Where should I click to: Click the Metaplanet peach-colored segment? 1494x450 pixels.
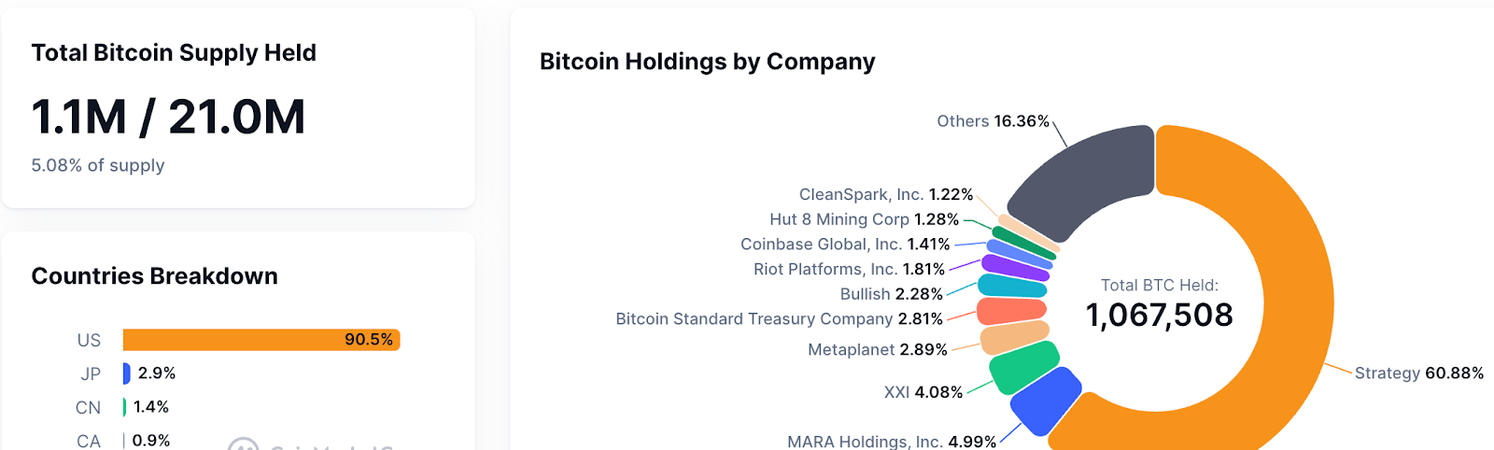pyautogui.click(x=1015, y=337)
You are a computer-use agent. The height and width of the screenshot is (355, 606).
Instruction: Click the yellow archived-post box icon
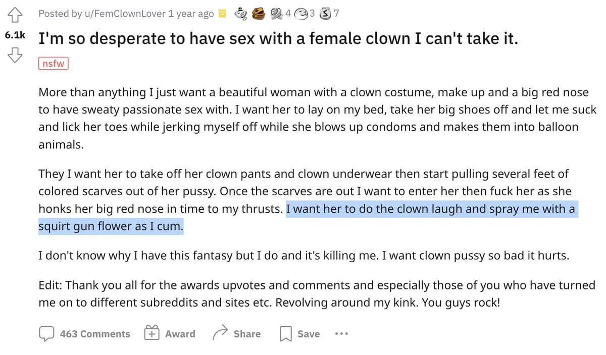point(222,14)
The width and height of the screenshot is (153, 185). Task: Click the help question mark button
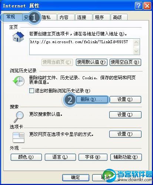point(139,6)
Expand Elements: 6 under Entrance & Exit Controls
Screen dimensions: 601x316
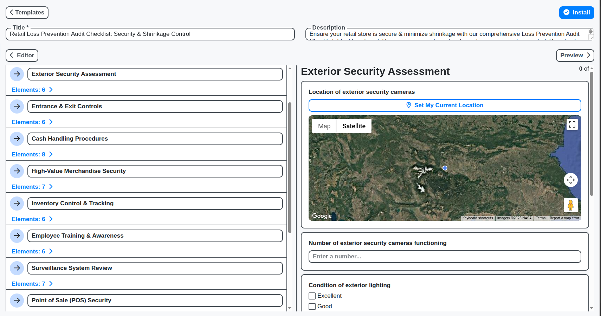pyautogui.click(x=32, y=122)
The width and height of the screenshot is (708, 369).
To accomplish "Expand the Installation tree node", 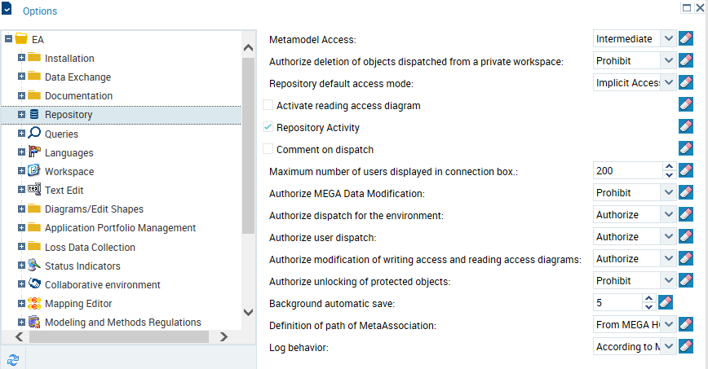I will point(22,58).
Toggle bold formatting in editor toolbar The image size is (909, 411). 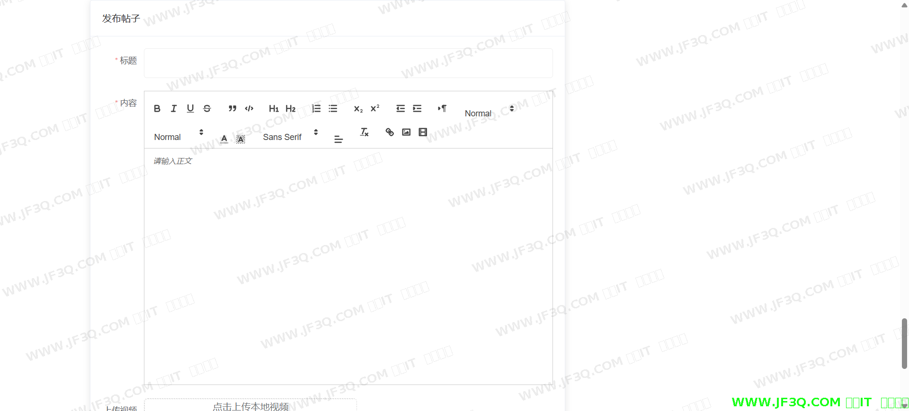[x=157, y=109]
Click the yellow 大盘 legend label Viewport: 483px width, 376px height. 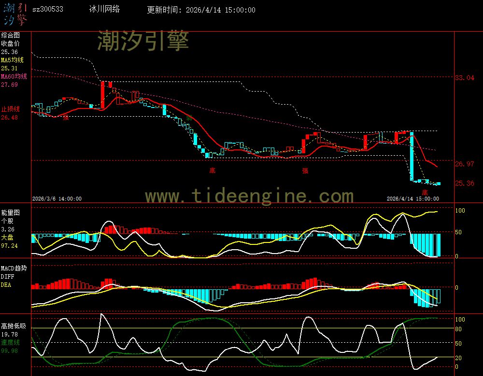(x=7, y=238)
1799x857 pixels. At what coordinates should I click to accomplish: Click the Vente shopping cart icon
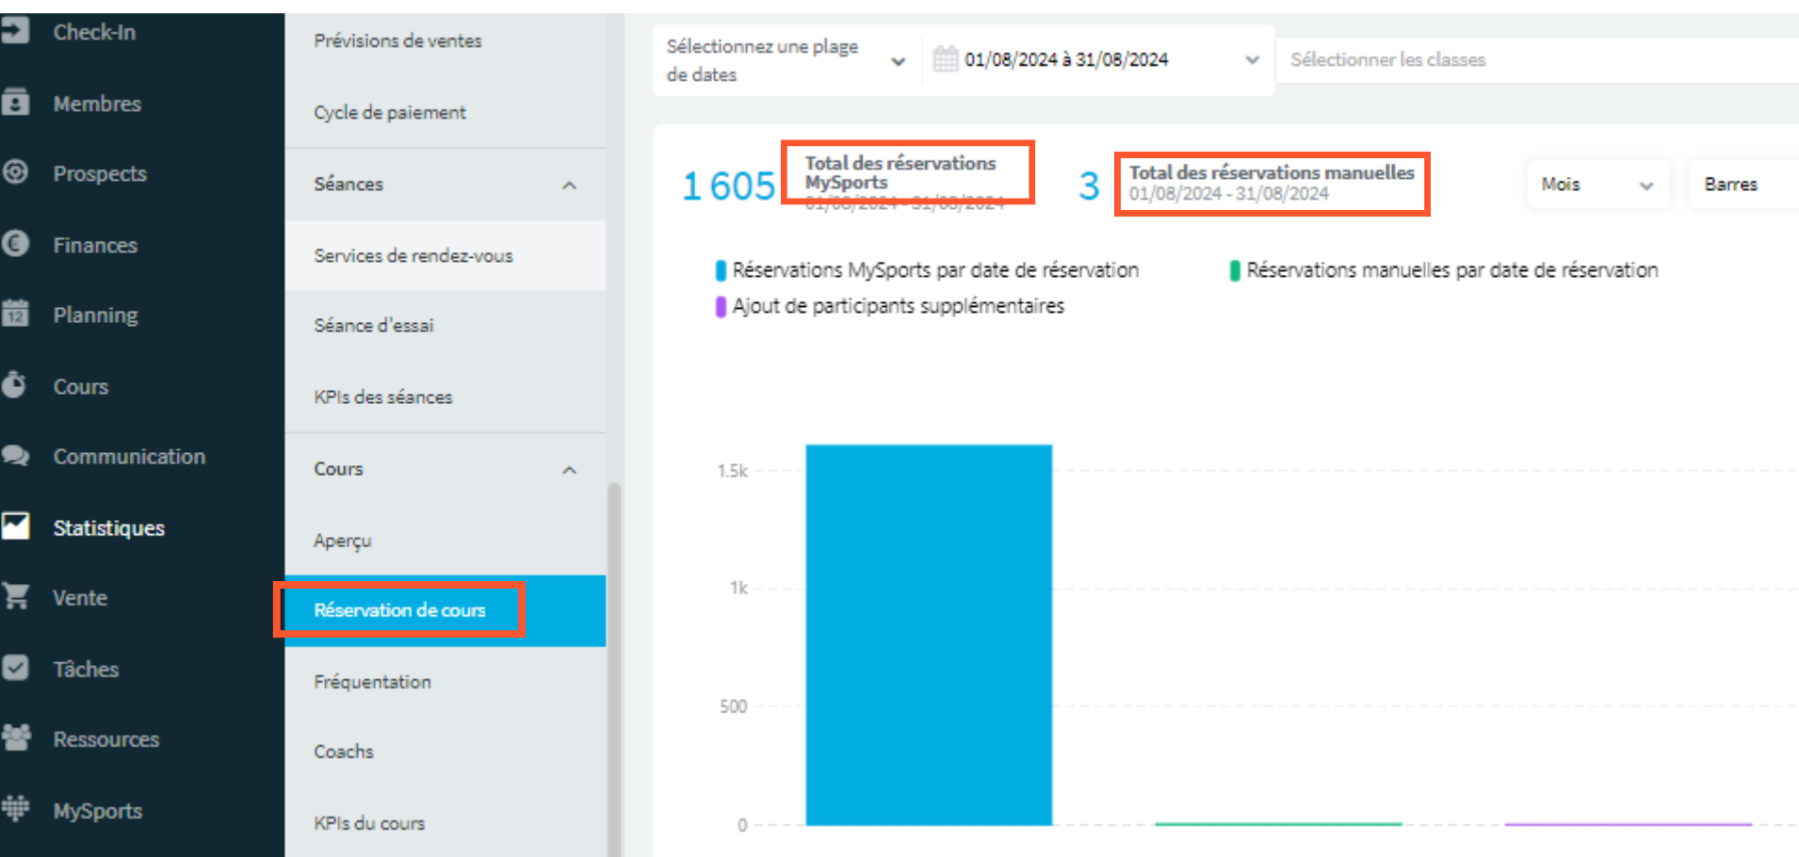pyautogui.click(x=15, y=597)
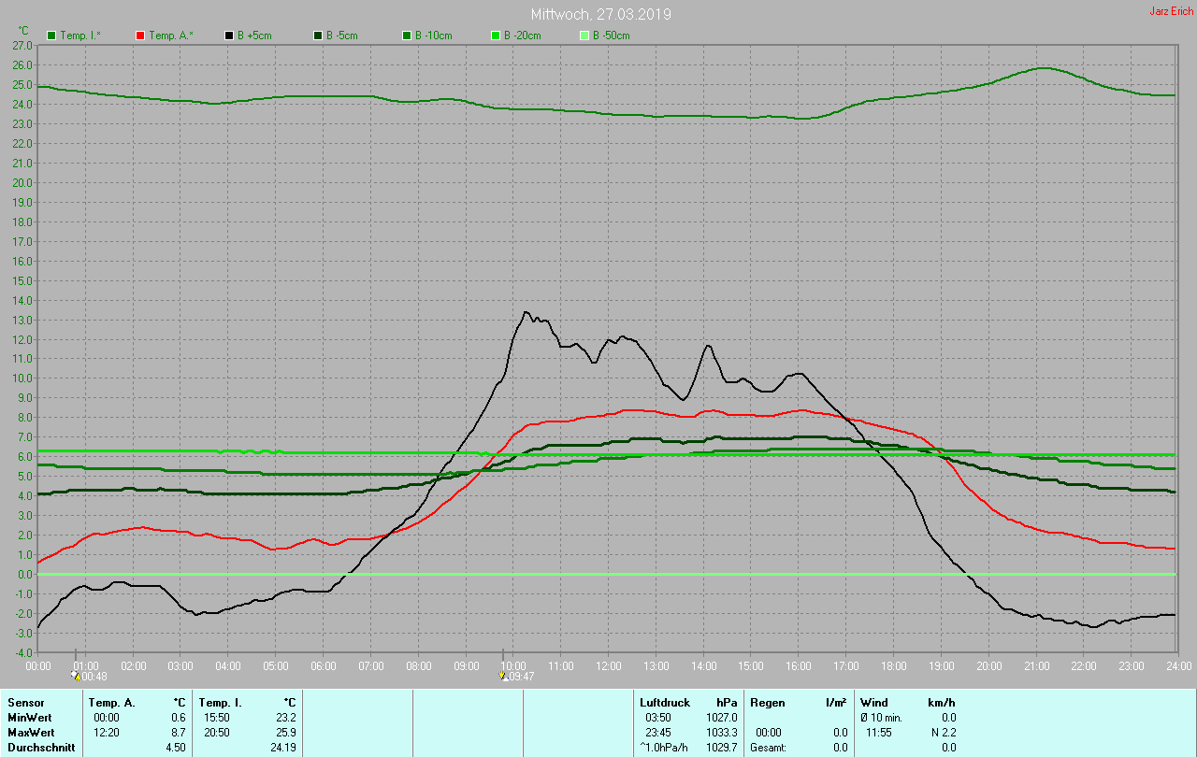Click the B -5cm legend color square
Image resolution: width=1197 pixels, height=757 pixels.
(x=318, y=36)
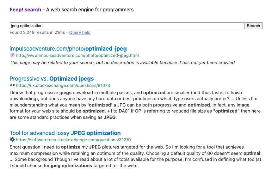
Task: Click the link favicon beside the impulseadventure URL
Action: click(x=12, y=55)
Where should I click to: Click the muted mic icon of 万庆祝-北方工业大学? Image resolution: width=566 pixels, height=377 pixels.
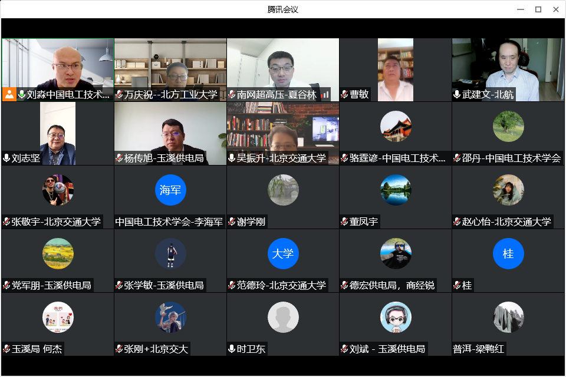119,94

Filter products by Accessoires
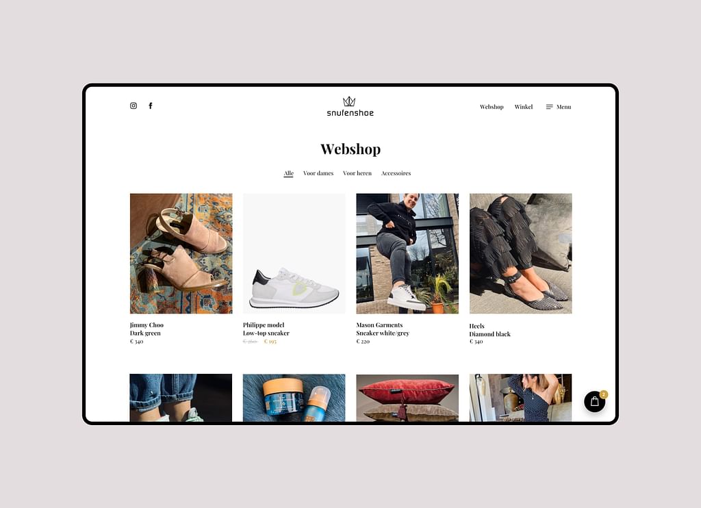click(396, 173)
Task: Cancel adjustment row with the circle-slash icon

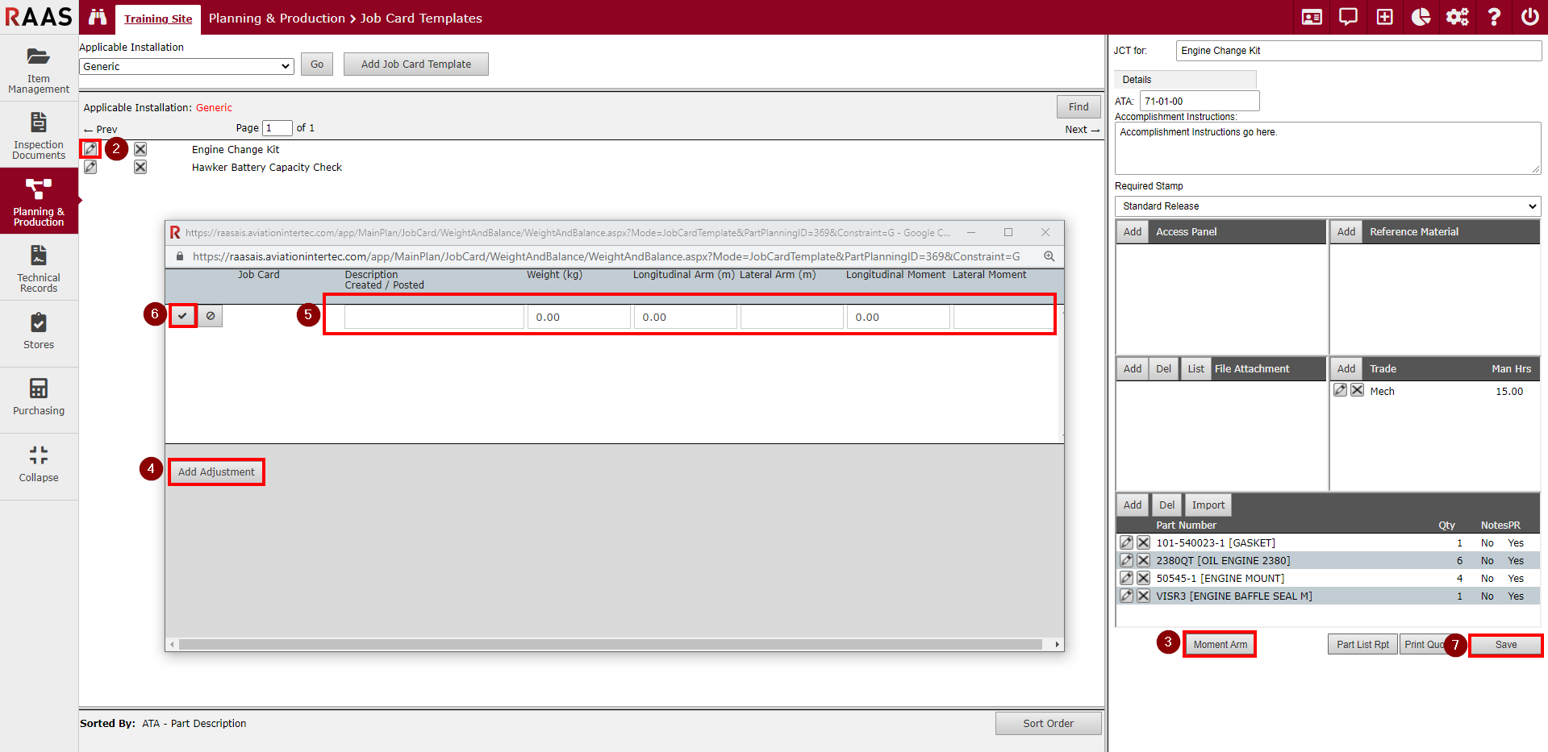Action: pos(211,316)
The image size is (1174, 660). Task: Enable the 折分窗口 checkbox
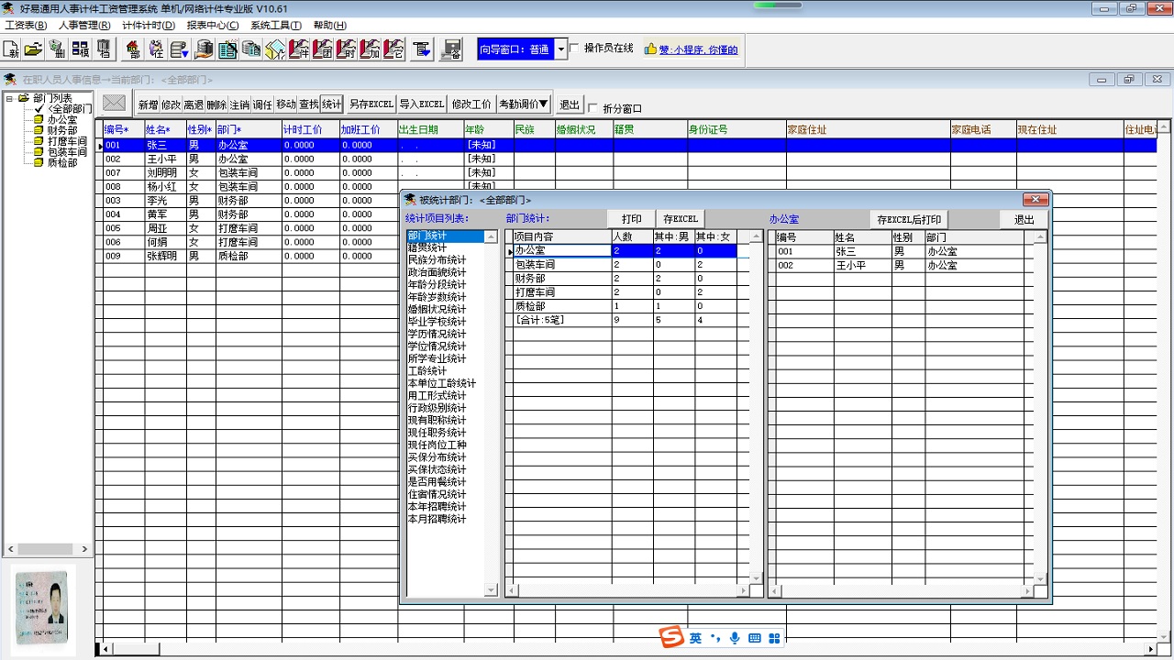593,108
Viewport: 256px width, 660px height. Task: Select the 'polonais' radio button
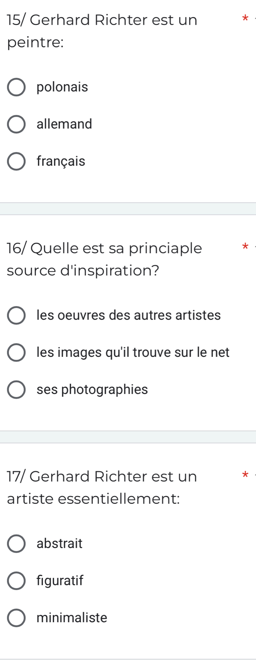tap(16, 87)
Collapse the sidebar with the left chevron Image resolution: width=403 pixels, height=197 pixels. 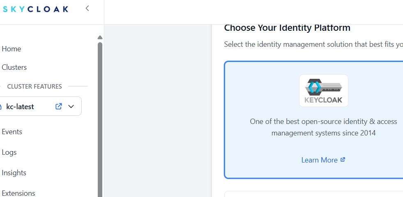tap(87, 8)
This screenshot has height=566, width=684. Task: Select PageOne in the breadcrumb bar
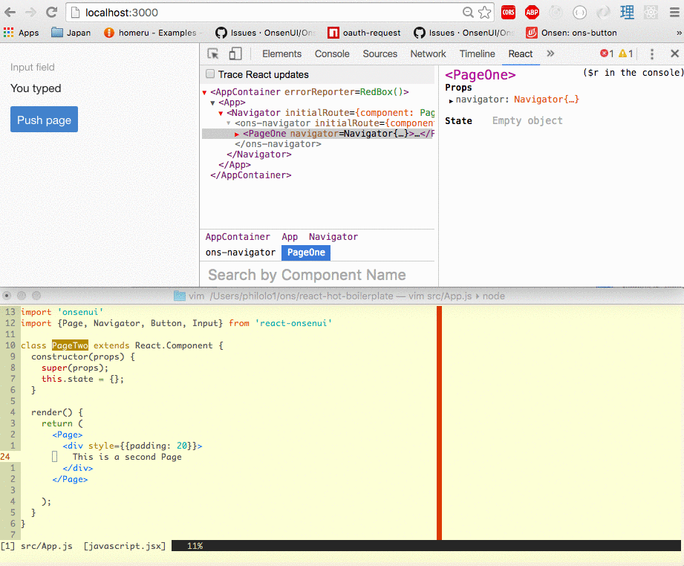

--------------------

◆ Brief
Extract the lines exactly, please: the first line of the listing, the line with "You are a computer-use", and every line between them, but no pictures.

◆ Exercise solution
Where should I click to: Click the Metaplanet peach-colored segment? 1494x450 pixels.
pyautogui.click(x=1015, y=337)
You are a computer-use agent. The height and width of the screenshot is (355, 606).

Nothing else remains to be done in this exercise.